In the wake of published reports revealing that state lawmakers obscured millions of dollars in campaign spending, a senior state lawmaker says he wants to change that.
On Friday, Senate Minority Leader Jay Costa, D-Allegheny, floated a bill that he says would impose spending limits and require greater transparency in the way that money is spent. Right now, Pennsylvania does not impose limits on spending and it’s often difficult to tell how campaigns are spending their money.
The bill comes in response to a year-long investigation by two Harrisburg-based investigative journalism organizations, The Caucus and Spotlight PA. Costa was among the lawmakers highlighted in the story.
For nearly the past 10 years, I have introduced a #campaignfinance reform bill. Recent media reports have shown that we need even stronger rules for transparency and I've incorporated that into a bill I am now seeking cosponsors for.
— Senator Jay Costa (@Senatorcosta) October 25, 2019
In a statement issued by his office on Friday, Costa said his bill would be similar to one he’s introduced in every legislative session since 2010, but with some additions.
In its old form, the bill:
- “[Limited] the expenditures of a candidate, political committee, political action committee, political party committee or other person, for the purpose of influencing the outcome of an election.
- “[Required] disclosure of the now-unlimited campaign contributions. While corporate political contributions to candidates remain illegal, these expenditures can now be made to influence the outcome of election, per Citizen’s United.
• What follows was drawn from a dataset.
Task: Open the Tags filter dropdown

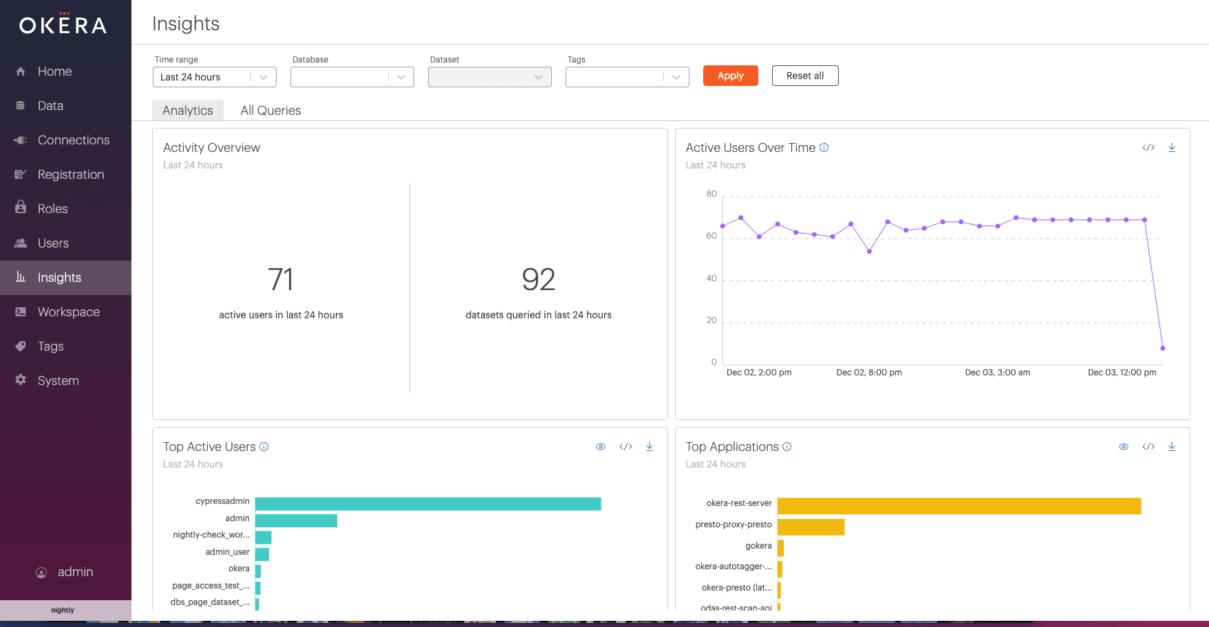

The legislation will require that these expenditures be disclosed and made public to educate the public on the financial backers of candidates.
- “[Prohibited spending] campaign funds for personal use.
- “[Banned] campaign funds to be used in the purchase of gift cards.”
Costa said the new additions to his bill include:
- “A requirement for full disclosure of itemized credit card expenses.
- “Mandating that campaign committees provide access to expense receipts with an appeal available to the Department of State for assistance in determining whether the record should be accessible.”
In a post to Twitter, Senate President Pro Tempore Joe Scarnati, R-Jefferson, who was the main target of the news organizations’ investigation, said that he “[stands] with [Costa’s goal] of strengthening the current law to improve transparency for campaign disclosure in [Pennsylvania.].”
As stated in the campaign expenditure stories released this week, all campaign laws have been followed. That said, I stand with @Senatorcosta’s goal of strengthening the current law to improve transparency for campaign disclosure in PA. https://t.co/Wk2VIBZmIa
— Joe Scarnati (@JoeScarnati) October 25, 2019
A statement his office issued late Friday afternoon, Scarnati said he “welcome[s] the discussion to make campaign expenditures more transparent to the public.”
He noted that the Senate earlier this year unanimously approved a bill from Sen. Pat Browne, R-Lehigh, requiring candidates and political action committees to file all their campaign finance reports online.
The bill, which Browne said would “improve government transparency and accountability,” currently awaits a vote in a House committee.
But Scarnati warned that compromise can be difficult on matters related to campaign and election reform. Any debate about campaign finance reform in Pennsylvania “should also include the issue of public sector unions’ contributions and their influence in the electoral process,” he said.
“If the Governor, as well as members from both parties and chambers of the legislature collectively work together to strengthen transparency regarding campaign finance, I am willing once again to actively engage in these conversations and to advance such product,” he wrote.